◆ **PROBLEM DETAILS**
Copy out, exactly as given, every line from the line with "Cellnex Telecom (30, 1127)" to the end of the listing, both of those lines included.

◆ **DATA**
* * * *

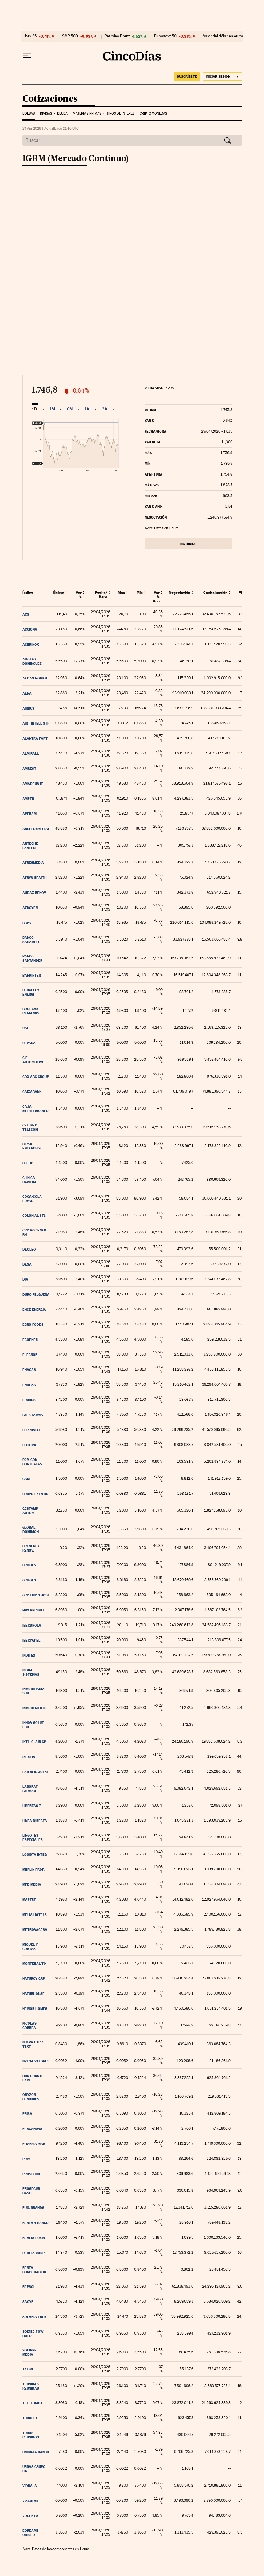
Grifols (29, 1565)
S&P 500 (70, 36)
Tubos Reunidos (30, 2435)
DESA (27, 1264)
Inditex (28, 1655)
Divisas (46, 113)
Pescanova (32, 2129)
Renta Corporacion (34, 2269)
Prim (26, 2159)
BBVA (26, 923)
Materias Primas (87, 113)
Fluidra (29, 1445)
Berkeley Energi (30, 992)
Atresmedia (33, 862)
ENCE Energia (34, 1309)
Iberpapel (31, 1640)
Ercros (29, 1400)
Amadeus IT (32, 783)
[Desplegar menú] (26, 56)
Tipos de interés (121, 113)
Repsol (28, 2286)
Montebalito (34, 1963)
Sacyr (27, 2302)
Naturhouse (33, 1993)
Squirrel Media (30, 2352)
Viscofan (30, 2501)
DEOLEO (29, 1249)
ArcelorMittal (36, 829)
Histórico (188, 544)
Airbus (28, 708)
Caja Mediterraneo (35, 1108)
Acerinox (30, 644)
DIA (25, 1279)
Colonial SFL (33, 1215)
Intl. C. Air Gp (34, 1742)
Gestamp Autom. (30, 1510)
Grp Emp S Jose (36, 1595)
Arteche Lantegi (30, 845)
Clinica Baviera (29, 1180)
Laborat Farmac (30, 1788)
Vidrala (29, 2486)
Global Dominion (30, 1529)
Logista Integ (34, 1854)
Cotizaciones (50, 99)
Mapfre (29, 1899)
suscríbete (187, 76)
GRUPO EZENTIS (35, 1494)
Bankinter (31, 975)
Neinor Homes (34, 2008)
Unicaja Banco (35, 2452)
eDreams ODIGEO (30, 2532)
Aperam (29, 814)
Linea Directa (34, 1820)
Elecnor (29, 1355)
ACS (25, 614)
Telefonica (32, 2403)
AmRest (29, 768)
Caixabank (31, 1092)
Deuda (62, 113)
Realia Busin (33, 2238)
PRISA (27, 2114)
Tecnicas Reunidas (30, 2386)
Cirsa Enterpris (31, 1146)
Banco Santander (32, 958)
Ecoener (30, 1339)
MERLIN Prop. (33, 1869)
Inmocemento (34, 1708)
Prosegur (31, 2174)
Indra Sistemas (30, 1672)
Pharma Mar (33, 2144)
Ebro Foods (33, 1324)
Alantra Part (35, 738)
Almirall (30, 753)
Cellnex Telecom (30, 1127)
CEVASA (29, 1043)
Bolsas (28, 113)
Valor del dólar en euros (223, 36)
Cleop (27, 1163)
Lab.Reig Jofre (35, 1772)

* * * *

◆ **PROBLEM SOLUTION**
Cellnex Telecom (30, 1127)
CEVASA (29, 1043)
Bolsas (28, 113)
Valor del dólar en euros (223, 36)
Cleop (27, 1163)
Lab.Reig Jofre (35, 1772)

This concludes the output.